Acts of Refusal: Barthol Lo Mejor
Catalogue in PDF: //media.voog.com/0000/0038/6069/files/Acts%20of%20Refusal_ENG_final_01.pdf
Barthol Lo Mejor
Barthol Lo Mejor, born Pärtel Vissak (*1988, Tartu), is a cultural multi-instrumentalist living in Tartu. In addition to visual art, he composes and plays electronic club music, writes, and designs clothes and jewelry. Barthol Lo Mejor strives for intertwining his different forms of creativity, making his work considerable within the theoretical context of the gesamtkunstwerk.
He graduated from the department of Semiotics at the University of Tartu in 2011. This spring, Barthol Lo Mejor participated in the Y Gallery exhibition Applied Semiotics, in which four artists with a background in semiotics produced new mental tools on the basis of theoretical know-how. He erected an altar dedicated to pop icons, made of digital paintings in the gallery, and invited the visitors to bring sacrificial offerings and ask for redemption from K8 Mosh, a part-cyborg, part-synthesizer and part-super model character.
Barthol Lo Mejor’s literary work (his first book was titled Popdada 2007–2008) tests the plasticity of the Estonian language and addresses primarily 21st century teenagers, whose reading logic unfolds in a increasingly dream-like style, compared with previous genera- tions. Different chapters of the book are not necessarily connected to neighboring chapters, and one may start reading the book from a random page, in the same way one would step on the dance floor without really caring what the last song was. His paintings and design objects are also made in the imagery of pop culture, making use of celebrities, models, fashion, pop music, pop art, teen-culture etc. Barthol Lo Mejor simply likes pop imagery and in this sense his work affirms pop culture.
Still, one has to point out that his take on pop is exaggerated and consciously kitschy, which places his work in the realm of “Pop will eat itself,” which is a rather pedagogic position in the moral sense of things. The artist uses and reinterprets the homogenizing visual language of pop culture, creating from the position of protest a personal, richly detailed and completely self-sufficient world that the cogs of the pop industry cannot embrace and place into mass production.

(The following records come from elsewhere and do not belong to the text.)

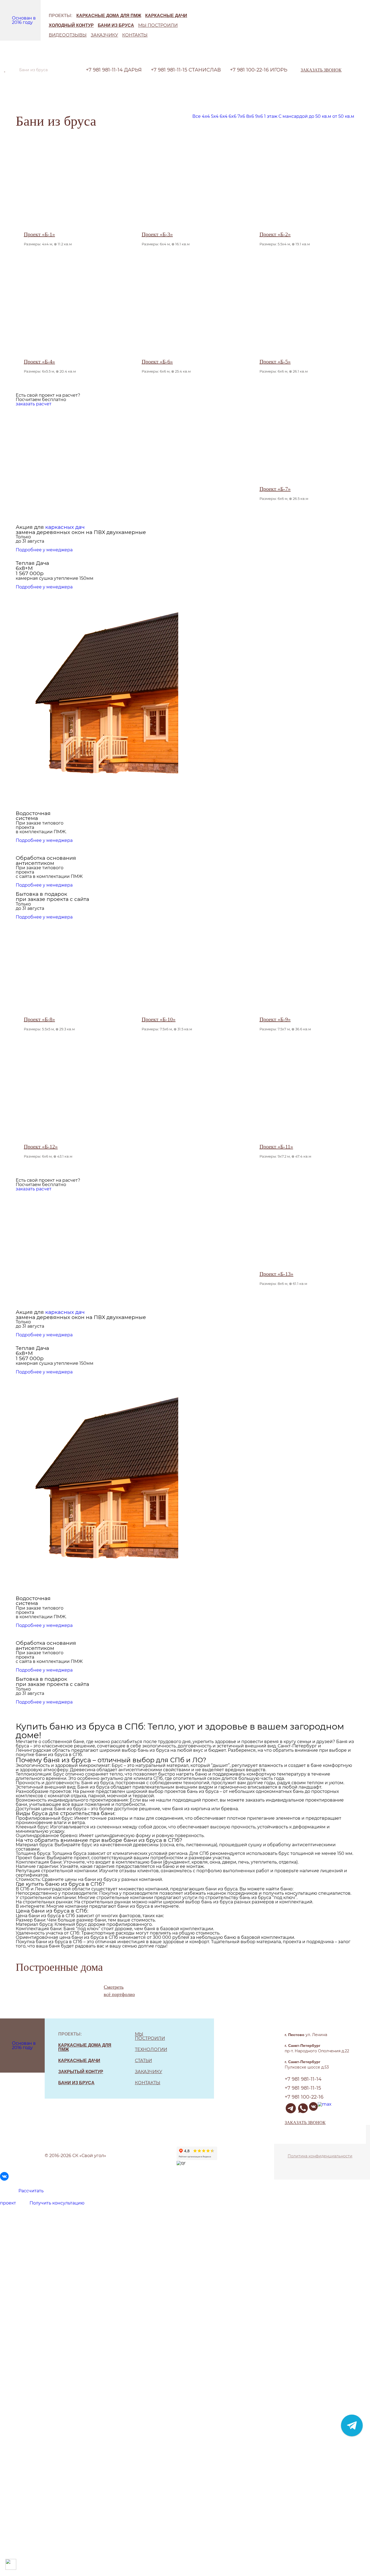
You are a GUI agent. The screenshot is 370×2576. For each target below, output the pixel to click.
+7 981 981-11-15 (186, 70)
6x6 (232, 116)
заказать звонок (321, 70)
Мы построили (158, 25)
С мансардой (293, 116)
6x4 (224, 116)
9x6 (259, 116)
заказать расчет (33, 403)
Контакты (135, 35)
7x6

Barthol Lo Mejor’s new work, produced for Acts of Refusal, shows a formally more minimalist side of the artist. In the three digital prints Shades of Grey, the symbols of the British Pound Sterling, the Euro and the Dollar are repeated very closely, covering the whole surface without a gap. From farther away, the images seem to display different shades of grey and only upon closer inspection the structure of the symbols becomes discernable. The visual experience resembles looking at an Op-art piece as it is hard to focus on one single sign and the image seems to dance in front of the viewers’ eye. The mechanical precision of the pattern is interrupted only by a small error
Barthol Lo Mejor’s ASCII art1 piece alludes to the digital creation of images and to the virtual space they inhabit; a space that exists as a possibility, not an actuality. In this case, the piece deals with the symbolic space of money and points to the fact that money is by nature virtual, symbolic, a possibility. By inserting an error, Barthol Lo Mejor highlights the symbol as such – as a sign that gains meaning by repetition of the same and not because it means something of essential quality. As such, the piece raises questions about the stability of any given system, idea and order – resonating with the aftermath of the latest financial crisis and the current discussions about Eurobonds, the weakness of the Dollar and the singularity of the Pound as one of the few currencies in Europe that have remained outside of the monetary union.